READING TEXT

'''

600542 - THE AVIATION HISTORIAN - Issue 42 - Firestreak! The UK's First Frontline Air-to-Air Missile
Published Quarterly by The Aviation Historian
About the current issue as written by Nick Stroud, editior of the Aviation Historian:-
In this first issue of 2023, Regular readers may remember Matt Bearman's investigation in TAH20 into the propeller problems that beset Westland's Whirlwind cannon-armed fighter – a type that still engenders delight and/or derision (delete according to your philosophy) out of all proportion to its operational success. Now Paul Stoddart FRAeS revisits the shapely twin in the first half of a two-part article in which he applies some robust mathematics to determine whether it might have been able to compete with its more successful contemporaries had its notorious powerplant problems been addressed early on. Would upgraded Rolls-Royce Peregrines have made it a world-class fighter? Would different engines? With his usual tenacity in digging into the dustier corners of official archives, Professor Keith Hayward FRAeS exposes a classic 1980s example of "Secret Whitehall", in which a British state-of-the-art jet fighter project – the BAe P.110 – was proposed for sale to Iraq, a mere decade before RAF Tornadoes were unleashing a desert storm on its capital. The sale came to naught, but the legacy of the P.110 laid the groundwork for the advent of the RAF's Eurofighter Typhoon.
Aircraft carriers are a perennially popular subject, but coverage by aviation historians inevitably tends to approach them from a familiar perspective. We are thus delighted to have maritime historian Professor Aidan Dodson aboard in this issue to explain how the Royal Navy's first HMS Eagle emerged from the repurposing of a battleship ordered by Chile, and how Britain acquired it partly in exchange for military aircraft.

'''

REQUIRED WORK
Answer these questions from the issue description above:
(a) In which issue did Matt Bearman's investigation into the Whirlwind's propeller problems appear?
(b) Which British jet fighter project was proposed for sale to Iraq?
(c) The Royal Navy's first HMS Eagle was repurposed from a battleship ordered by which country?
The entries that follow come from a different source than the text above.

RECORD LIST
'''

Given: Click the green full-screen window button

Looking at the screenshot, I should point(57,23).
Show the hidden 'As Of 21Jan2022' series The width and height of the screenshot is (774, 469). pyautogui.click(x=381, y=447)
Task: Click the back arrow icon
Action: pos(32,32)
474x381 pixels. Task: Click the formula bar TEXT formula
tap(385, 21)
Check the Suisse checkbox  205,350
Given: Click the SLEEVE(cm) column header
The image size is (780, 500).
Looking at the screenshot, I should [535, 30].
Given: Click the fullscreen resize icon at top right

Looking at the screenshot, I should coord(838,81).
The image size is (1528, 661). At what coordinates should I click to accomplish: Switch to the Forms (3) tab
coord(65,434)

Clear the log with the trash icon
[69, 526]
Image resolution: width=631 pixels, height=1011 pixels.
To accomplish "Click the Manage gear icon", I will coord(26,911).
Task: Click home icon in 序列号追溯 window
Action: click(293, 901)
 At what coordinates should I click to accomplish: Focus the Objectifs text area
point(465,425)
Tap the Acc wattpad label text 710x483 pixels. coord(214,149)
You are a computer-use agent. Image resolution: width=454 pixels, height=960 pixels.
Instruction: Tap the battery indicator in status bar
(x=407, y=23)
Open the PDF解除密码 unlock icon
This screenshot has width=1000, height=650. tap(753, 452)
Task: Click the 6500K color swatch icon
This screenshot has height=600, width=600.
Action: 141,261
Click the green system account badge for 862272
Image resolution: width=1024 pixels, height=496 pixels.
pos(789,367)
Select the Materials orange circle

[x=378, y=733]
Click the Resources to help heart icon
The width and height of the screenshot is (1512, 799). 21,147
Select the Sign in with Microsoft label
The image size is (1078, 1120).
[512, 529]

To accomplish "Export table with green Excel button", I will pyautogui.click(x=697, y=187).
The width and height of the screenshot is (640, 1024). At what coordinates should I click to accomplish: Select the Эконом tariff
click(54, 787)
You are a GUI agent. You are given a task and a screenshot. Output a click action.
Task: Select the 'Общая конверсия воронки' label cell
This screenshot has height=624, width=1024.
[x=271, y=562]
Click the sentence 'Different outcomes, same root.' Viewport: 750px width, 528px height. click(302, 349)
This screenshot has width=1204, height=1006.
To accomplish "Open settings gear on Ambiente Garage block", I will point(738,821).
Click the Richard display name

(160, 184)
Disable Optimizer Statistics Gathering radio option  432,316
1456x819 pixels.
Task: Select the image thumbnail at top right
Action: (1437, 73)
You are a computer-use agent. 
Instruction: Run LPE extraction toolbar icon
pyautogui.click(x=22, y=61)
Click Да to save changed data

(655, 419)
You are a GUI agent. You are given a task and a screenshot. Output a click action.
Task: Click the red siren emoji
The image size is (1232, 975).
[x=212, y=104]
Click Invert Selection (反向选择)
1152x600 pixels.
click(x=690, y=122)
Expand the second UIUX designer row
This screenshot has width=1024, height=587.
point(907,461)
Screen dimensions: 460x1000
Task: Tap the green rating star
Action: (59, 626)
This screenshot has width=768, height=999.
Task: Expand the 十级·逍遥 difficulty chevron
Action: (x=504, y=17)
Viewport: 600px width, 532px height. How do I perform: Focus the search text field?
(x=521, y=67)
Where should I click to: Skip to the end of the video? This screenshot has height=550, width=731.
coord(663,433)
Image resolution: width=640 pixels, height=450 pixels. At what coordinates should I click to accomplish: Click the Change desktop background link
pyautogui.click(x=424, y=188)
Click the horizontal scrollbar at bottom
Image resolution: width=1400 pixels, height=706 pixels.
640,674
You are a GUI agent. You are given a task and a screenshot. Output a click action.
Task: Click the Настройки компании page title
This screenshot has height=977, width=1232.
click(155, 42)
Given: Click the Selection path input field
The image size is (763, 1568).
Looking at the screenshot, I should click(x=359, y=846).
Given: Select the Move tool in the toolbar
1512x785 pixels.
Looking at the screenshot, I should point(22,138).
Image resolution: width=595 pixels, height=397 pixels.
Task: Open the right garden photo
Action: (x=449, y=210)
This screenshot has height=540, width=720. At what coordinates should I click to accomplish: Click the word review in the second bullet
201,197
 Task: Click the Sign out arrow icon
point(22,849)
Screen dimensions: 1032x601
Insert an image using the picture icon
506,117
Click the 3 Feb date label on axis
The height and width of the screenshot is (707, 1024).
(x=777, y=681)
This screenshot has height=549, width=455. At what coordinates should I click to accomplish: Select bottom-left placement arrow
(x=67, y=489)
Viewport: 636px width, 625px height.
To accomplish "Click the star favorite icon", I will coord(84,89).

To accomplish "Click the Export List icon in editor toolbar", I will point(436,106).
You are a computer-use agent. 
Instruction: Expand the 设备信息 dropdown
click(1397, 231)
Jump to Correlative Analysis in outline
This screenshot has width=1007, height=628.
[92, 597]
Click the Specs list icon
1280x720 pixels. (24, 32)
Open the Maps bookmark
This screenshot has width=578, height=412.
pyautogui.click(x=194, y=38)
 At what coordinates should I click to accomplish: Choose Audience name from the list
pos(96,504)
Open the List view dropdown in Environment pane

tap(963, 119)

'''

OUTPUT FOR THIS EXERCISE
(a) TAH20
(b) The BAe P.110
(c) Chile